Tuesday, May 6, 2014

Rice -- Food of the Japanese Gods


When you write a blog like this, your credibility is constantly on the line. So research is key to cover your bases. With that in mind, then, in light of my topic, I googled the question, "Do they grow rice in Japan?" The answer came back a resounding YES, so I'm on safe ground.

I've been eating a lot of rice, so it's a topic of interest. And just today in the local paper, they wrote about cheap, healthy meals, and rice came up Number One in two out of three instances. I started eating it a couple weeks ago, mostly because I used to like it when I was a kid and was feeling nostalgic. It is quite delicious, so good you quickly forget the lack of variety and basic monotony in each spoonful.

The rice I'm eating is the cheapest brown rice I can find. I also like brown eggs, since they seem more holistic, although I eat the cheapest eggs I can find, which always turn out to be white. But brown rice is just as cheap. Unlike eggs, with rice there's a big variety. You can get Uncle Ben, Minute Rice, wild rice, funky mixed rice (at coops), and plain bagged. Those are just the western varieties. There's also the eastern varieties, which tend to come in convenient 300-pound tough-meshed bales.

Speaking of Uncle Ben, I'm reminded of the old phone prank, from back before they could easily trace your number: "Do you have Uncle Ben Rice in a box? Yes. Is it his wife?" You didn't see that coming, did you?

Notice how I said the eastern varieties of rice come in 300-pound bales? The biggest thing we think of when it comes to rice is how much of it orientals eat. I've actually visited orientals at their homes -- personal friendships. I've been to a couple graduations and one memorial service, where we lit candles for a recently deceased relative, who would expect ancestor worship from then on. On all occasions we had rice, including something they called Sticky Rice.

Do you know about Sticky Rice? No doubt it's good (I've eaten it), and good for you, except it's taken from the pot by each individual reaching in and pulling out what they can manage. They struggle to separate a piece from the main wad. If you're first in line, that's a fantastic system. If you're back in the nines and tens, and all the others have already reached their dirty fingers in and done their worst against the wad, it's less desirable.

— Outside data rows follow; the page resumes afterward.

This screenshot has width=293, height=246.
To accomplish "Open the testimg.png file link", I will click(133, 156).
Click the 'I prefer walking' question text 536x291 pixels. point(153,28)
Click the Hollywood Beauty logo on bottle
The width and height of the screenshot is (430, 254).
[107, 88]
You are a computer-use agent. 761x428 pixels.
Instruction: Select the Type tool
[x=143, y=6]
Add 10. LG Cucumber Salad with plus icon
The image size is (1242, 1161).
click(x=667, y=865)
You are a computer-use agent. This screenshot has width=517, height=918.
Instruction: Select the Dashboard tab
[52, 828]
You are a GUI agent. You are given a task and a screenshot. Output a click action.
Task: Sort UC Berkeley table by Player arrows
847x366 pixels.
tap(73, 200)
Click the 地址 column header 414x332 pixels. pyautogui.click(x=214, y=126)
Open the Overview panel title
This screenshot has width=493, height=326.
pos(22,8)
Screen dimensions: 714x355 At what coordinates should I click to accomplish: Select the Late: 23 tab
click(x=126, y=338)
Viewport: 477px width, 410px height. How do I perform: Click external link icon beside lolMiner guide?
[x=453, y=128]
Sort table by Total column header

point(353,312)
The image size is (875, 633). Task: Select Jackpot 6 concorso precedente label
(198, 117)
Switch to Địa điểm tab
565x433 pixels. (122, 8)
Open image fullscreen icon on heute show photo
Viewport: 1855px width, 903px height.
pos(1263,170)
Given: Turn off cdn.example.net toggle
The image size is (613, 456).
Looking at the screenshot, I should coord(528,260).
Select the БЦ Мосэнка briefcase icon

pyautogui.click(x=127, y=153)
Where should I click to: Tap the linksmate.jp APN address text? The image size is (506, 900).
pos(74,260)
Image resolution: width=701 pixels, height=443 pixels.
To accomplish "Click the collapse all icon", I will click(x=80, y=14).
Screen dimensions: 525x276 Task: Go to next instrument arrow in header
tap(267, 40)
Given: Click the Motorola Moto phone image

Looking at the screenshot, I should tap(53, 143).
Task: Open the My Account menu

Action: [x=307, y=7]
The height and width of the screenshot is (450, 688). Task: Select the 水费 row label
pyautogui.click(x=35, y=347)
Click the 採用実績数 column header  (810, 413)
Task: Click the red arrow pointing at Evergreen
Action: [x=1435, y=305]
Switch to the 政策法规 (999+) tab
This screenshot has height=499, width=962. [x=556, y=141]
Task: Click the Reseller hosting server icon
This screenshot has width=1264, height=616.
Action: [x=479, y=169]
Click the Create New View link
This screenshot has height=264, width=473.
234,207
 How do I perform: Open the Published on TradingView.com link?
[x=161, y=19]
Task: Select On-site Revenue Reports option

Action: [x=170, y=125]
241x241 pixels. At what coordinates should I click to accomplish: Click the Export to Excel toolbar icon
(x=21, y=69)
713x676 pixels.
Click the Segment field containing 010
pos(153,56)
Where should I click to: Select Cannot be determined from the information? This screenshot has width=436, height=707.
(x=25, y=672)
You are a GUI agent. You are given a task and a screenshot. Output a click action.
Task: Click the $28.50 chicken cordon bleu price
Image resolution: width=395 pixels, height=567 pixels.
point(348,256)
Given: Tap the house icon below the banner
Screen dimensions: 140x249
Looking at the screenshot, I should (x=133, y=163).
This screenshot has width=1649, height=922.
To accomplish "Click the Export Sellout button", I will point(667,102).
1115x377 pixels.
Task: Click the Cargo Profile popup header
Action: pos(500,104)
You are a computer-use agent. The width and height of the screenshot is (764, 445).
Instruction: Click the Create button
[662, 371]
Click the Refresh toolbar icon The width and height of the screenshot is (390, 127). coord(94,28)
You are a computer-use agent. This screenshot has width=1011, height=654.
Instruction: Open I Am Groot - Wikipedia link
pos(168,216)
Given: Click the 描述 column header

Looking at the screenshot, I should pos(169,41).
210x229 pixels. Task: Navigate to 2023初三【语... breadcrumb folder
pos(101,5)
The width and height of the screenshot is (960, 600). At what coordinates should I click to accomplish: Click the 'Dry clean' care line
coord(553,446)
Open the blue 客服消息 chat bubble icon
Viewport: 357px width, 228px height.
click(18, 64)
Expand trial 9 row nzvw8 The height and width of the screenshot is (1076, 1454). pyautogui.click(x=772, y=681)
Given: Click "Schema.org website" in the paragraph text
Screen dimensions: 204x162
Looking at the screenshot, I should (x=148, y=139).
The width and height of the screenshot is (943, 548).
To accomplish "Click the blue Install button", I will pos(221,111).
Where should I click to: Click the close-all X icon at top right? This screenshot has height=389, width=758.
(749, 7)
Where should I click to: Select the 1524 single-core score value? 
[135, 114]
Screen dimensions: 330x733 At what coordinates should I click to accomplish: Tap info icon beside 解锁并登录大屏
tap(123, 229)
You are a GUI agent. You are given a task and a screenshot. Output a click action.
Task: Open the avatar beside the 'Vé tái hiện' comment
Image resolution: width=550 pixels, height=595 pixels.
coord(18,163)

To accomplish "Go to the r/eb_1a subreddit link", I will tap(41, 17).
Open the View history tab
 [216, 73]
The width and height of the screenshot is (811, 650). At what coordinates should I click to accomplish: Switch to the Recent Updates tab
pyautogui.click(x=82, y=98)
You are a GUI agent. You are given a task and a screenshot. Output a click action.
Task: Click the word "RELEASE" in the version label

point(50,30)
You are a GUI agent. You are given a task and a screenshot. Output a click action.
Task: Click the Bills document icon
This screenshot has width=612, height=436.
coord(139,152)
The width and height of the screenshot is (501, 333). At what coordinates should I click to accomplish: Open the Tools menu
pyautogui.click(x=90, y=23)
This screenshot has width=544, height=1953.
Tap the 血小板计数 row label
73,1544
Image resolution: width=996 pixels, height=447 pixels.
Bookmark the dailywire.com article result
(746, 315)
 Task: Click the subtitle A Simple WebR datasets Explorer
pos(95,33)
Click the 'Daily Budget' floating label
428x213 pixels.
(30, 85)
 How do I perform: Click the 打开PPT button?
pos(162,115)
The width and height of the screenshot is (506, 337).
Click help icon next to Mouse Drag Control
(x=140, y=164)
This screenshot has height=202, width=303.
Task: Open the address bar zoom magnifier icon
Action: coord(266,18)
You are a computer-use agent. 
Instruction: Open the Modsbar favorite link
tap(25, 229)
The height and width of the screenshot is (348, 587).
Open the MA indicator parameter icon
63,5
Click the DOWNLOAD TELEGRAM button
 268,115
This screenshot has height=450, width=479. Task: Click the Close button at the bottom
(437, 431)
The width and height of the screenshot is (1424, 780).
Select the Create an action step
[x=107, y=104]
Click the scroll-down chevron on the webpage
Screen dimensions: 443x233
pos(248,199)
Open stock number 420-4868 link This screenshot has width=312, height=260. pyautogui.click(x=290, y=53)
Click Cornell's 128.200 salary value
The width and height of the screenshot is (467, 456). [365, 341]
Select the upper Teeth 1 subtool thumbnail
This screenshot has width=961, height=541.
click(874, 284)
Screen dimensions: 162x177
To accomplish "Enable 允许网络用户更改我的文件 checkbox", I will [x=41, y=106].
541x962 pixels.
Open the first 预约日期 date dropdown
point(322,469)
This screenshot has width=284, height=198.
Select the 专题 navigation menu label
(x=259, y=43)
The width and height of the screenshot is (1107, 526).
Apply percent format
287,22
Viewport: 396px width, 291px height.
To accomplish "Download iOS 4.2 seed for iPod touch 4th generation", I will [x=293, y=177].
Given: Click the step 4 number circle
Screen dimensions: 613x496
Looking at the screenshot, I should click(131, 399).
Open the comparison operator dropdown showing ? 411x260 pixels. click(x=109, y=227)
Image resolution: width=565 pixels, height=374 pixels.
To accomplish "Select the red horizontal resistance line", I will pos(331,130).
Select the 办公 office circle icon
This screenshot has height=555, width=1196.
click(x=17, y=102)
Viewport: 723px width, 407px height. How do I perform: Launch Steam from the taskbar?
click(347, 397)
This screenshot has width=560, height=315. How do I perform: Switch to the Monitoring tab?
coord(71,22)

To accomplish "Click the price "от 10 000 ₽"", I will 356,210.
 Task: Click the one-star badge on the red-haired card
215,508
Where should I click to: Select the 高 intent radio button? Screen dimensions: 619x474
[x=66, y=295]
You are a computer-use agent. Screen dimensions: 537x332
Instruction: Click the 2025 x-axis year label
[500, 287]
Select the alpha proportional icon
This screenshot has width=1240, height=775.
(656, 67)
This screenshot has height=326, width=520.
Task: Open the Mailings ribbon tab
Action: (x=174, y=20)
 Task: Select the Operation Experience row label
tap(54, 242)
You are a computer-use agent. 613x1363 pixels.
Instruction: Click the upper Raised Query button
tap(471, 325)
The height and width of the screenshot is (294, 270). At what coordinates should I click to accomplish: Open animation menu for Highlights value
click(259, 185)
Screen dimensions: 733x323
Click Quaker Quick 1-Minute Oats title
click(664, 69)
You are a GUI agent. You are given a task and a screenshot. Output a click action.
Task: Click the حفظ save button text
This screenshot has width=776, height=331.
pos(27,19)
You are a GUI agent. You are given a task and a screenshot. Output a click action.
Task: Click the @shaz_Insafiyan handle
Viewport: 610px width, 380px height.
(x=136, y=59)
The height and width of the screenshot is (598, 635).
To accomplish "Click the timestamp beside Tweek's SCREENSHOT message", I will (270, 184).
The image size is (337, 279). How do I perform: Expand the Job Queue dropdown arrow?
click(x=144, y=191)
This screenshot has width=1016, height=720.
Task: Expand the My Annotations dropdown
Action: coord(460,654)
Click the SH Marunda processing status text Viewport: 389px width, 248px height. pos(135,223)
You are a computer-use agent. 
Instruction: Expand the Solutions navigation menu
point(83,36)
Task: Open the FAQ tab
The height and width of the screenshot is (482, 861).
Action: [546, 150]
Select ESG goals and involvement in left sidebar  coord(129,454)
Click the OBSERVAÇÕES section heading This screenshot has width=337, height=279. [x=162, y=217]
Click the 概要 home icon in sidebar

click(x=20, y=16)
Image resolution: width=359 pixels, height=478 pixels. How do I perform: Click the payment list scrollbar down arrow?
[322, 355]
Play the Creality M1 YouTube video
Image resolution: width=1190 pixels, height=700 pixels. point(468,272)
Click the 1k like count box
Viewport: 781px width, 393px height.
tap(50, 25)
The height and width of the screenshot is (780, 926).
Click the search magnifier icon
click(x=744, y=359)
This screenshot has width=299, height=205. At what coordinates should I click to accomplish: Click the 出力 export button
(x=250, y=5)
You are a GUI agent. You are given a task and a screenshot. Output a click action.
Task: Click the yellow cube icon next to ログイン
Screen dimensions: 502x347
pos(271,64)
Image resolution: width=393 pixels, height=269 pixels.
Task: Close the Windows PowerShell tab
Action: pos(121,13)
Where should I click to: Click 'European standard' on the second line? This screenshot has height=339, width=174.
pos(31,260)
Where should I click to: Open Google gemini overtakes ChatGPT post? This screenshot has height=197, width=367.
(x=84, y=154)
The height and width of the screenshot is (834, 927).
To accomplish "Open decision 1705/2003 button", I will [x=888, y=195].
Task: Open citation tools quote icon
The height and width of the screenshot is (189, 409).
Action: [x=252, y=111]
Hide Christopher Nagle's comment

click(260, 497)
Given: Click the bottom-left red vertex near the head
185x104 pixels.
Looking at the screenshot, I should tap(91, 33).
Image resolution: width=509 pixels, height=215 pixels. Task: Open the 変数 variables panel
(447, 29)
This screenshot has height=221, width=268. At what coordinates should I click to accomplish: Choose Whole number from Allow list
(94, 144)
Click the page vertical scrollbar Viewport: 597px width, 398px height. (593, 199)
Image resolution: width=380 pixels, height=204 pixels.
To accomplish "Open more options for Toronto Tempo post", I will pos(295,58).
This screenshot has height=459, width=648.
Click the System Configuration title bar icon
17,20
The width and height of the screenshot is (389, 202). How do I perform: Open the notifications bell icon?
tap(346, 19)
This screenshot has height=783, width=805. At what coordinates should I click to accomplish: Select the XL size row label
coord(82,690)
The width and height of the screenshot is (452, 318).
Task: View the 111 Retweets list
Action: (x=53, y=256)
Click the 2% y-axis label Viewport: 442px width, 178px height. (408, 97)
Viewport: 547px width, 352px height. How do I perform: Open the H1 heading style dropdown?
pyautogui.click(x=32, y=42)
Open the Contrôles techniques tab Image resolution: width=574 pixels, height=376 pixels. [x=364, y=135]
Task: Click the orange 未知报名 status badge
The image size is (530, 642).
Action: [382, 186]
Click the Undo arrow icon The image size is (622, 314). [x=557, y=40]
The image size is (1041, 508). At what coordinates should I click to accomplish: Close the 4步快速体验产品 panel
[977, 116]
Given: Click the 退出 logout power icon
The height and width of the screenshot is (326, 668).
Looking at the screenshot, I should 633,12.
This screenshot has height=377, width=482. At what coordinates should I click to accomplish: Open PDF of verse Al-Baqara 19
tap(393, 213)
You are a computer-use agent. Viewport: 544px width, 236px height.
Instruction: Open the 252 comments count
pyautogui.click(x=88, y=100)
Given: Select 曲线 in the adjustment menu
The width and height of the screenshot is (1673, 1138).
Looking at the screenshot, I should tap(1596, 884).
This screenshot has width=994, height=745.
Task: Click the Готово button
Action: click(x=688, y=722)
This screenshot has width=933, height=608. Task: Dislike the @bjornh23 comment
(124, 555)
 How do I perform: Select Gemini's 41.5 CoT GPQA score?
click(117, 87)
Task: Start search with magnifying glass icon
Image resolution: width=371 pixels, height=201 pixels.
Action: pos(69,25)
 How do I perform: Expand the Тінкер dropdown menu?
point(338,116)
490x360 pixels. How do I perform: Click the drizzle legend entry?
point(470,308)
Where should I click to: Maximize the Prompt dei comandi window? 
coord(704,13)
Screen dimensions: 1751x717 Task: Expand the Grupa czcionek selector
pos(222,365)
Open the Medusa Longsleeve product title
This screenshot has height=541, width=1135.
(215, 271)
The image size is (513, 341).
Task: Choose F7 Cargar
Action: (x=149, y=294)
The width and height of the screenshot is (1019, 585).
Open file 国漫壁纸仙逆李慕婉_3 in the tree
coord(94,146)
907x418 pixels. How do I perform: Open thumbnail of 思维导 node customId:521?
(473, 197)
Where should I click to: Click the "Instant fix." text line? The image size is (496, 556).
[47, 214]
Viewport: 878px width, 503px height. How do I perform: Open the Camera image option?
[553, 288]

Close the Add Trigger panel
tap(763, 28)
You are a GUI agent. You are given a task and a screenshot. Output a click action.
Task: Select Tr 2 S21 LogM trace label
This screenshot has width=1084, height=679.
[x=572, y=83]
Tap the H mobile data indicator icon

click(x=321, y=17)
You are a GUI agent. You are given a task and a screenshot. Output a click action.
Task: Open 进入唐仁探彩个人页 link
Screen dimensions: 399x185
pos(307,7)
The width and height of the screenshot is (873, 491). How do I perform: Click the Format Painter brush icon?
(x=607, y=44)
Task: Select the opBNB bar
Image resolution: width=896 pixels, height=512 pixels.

My advice to orientals about Sticky Rice: Have the cook scoop it out on to a shallow pan, cut it in pieces, then stack the pieces neatly on a platter. Using plastic gloves. Then your gods might look on you with more favor. I know I certainly would. I might even pray for you and turn the tide of whatever misfortune's headed your way.

That's what I wanted to get to, and almost forgot, their gods, who gave them rice. "You are Japan! You shall be known for rice! I have spoken, I shall perform it, my perfect will!" one of their gods, or several in unison, vowed. But why their gods didn't reveal the best way to handle Sticky Rice after all these centuries, and are just now speaking the truth through me is a mystery. Apparently I was born for something, and now it's accomplished.

I know they might say something like this: "We too have lengthy histories, and have developed many immunities, perhaps different ones from yours. Our gods blessed us with these immunities, which admittedly required generations of the weakest among us to die. But, naturally, they would've died of something by now anyway, so it may as well have been dirty Sticky Rice. Our point being, Die happy."

OK, if that's the tact their gods took, who am I to question the inscrutable? Their gods were smart enough, let's assume, to bless them with billions of tons of rice, they're probably smart enough to work out a system of eating it. Certainly the folks aren't complaining about eating it. I also think it's very good, as I said before, but I wouldn't want it as my main dish everyday.